Baby mantis shrimp punch their prey with superior strength

Mantis shrimp, a diverse group of predatory crustaceans with famously kooky eyeballs that move independently, can be found all over the world. But the various species all have something in common: They pack a pretty gnarly punch. In fact, mantis shrimp are known to produce some of the fastest limb movements ever recorded, at a hair-whooshing speed of around 50 miles per hour. In a new study published on April 29 in The Journal of Experimental Biology, a team of researchers examined this striking ability in tiny larval mantis shrimp, which are no larger than a grain of rice. 

“We see these mechanisms all over biology,” says lead author Jacob Harrison, a PhD student in biology at Duke University. “You see them in jumping insects, you see them in snapping shrimp, you see them in trap jaw ants, you see them in frogs.” 

With this research, says Harrison, the team was interested in figuring out when this ability first appears in mantis shrimp, and if baby mantis shrimp can strike faster than their adult counterparts. Current mathematical models suggest that smaller organisms should produce faster accelerations. The team also wanted to know how the larval shrimp’s “strike” speed compares to the speeds at which other, similarly-sized creatures can move. 

To wind up their “punch,” mantis shrimp use a mechanism known as latch-mediated spring actuation, a process in which energy stored in a spring gets released. Think about what happens in archery, says coauthor Sheila Patek, a biology professor at Duke University. “You could use your arm to throw an arrow, but it wouldn’t go very fast,” Patek says. “However, if you use your arm muscle to put energy into the deformation of the bow, you can store up a lot of energy in the material.” Released with a latch (in this case, your fingers), the energy from the bow launches the arrow. For mantis shrimp, it’s a similar process—when their “latch” muscles relax, just like when your fingers relax on a bow, it allows for stored-up energy to release and propel their forelimb forward. 

All mantis shrimp species use this system, but in different ways. Some species are known, delightfully, as “smashers”—they live underneath rocks in coral habitats, foraging for hard-shelled prey like snails and then smashing them open with a hammer-shaped appendage. Others are called “spearers,” tending to burrow into the ground and ambush fish and squid with a kind of built-in spear. Before all of this, however, they each go through various larval stages, at one point floating up to the open ocean to live briefly as see-through plankton before floating back down and into adulthood. 

Harrison, who led this study as a part of his PhD research, collected an egg clutch from a female Philippine mantis shrimp, or Gonodactylaceus falcatus, living in the wild on the island of  Oahu in Hawaii. He raised the tiny shrimp in the lab, rearing the eggs on a speed shaker table to keep the water in motion, kind of like a mantis shrimp bassinet. 

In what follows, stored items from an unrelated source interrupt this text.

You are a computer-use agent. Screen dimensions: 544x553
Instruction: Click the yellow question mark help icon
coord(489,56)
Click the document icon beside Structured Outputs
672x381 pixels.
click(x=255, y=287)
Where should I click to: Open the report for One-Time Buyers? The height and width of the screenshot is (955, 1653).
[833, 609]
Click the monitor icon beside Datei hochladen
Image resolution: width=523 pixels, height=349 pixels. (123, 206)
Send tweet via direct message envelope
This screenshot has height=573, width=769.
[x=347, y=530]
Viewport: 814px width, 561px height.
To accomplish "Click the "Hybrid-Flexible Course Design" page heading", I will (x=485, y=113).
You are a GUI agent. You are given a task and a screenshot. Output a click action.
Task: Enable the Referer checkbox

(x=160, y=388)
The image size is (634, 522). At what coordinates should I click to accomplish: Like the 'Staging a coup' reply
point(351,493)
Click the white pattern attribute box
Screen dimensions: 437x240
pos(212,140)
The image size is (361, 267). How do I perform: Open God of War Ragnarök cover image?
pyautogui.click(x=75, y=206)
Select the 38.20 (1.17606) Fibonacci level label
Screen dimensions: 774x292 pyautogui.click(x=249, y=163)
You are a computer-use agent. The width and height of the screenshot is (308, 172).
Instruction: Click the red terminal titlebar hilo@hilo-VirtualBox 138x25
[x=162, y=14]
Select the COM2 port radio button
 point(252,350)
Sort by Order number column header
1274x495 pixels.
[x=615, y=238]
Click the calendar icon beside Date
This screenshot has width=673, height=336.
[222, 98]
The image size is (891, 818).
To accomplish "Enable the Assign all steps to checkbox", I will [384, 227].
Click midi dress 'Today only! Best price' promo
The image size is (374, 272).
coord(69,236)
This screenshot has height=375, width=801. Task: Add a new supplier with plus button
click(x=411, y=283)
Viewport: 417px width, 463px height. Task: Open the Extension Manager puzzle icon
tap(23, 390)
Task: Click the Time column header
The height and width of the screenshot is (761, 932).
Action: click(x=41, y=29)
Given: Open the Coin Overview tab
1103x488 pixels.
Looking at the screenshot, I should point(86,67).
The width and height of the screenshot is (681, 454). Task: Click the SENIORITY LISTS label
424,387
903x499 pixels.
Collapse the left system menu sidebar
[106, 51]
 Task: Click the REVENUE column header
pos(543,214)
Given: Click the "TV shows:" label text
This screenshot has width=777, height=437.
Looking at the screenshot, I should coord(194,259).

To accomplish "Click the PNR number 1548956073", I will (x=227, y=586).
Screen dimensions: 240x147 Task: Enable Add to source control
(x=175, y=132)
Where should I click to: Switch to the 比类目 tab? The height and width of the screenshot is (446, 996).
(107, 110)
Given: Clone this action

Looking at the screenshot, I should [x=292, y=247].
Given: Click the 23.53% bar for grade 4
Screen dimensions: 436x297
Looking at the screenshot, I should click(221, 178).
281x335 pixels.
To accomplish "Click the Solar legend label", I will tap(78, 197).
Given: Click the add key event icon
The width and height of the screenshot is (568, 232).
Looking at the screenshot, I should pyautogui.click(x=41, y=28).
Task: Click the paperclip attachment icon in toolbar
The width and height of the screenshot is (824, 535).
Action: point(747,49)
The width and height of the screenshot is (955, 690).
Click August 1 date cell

The researchers found that at the fourth larval stage—when the mantis shrimp larvae float up and become plankton—“that’s when we first started seeing this [punching] behavior,” says Harrison. It was particularly exciting for the researchers that, because the animals were completely transparent at this stage, “you can see all the muscles contracting, and you can see all the mechanisms working.” But capturing this incredibly tiny detail on camera, even using the most advanced technologies, was a challenge, he added. Eventually, they had to glue individuals to a toothpick and poke at them with another, eliciting a defensive punch.  

The study’s findings suggest that while the larval strikes were fast—at an average of about 0.9 miles per hour—they were not faster than the adults, as anticipated. “These are incredibly high speeds and accelerations for such a tiny organism, but still not quite as high as you might expect,” says Harrison. They were, however, five to ten times faster than the overall speeds of other comparably-sized species. If these baby mantis shrimp were considerably out-punching their prey, Harrison speculates, “it might be that there’s no selective pressure to get faster.” 

It’s also always possible, he says, that in a natural setting and under different circumstances—say, if the larval mantis shrimp were using aggressive strikes, as opposed to defensive ones—they might move at higher speeds. 

“This is a very cool study,” wrote Andy Suarez, a professor of integrative biology at the University of Illinois who was not involved in the research, in an email to Popular Science. “Almost everything we know about these stored energy mechanisms in animals comes from the adults of a few species. This study adds to that knowledge by examining a spring loaded system in the juveniles of mantis shrimp, which are much smaller.” Suarez also noted that the study’s findings can help engineers design things like micro-sized high-speed robots or surgical tools. 

“This is a really interesting area for understanding how materials can generate extremely fast movements,” says Patek, “and how animals circumvent physical limits.”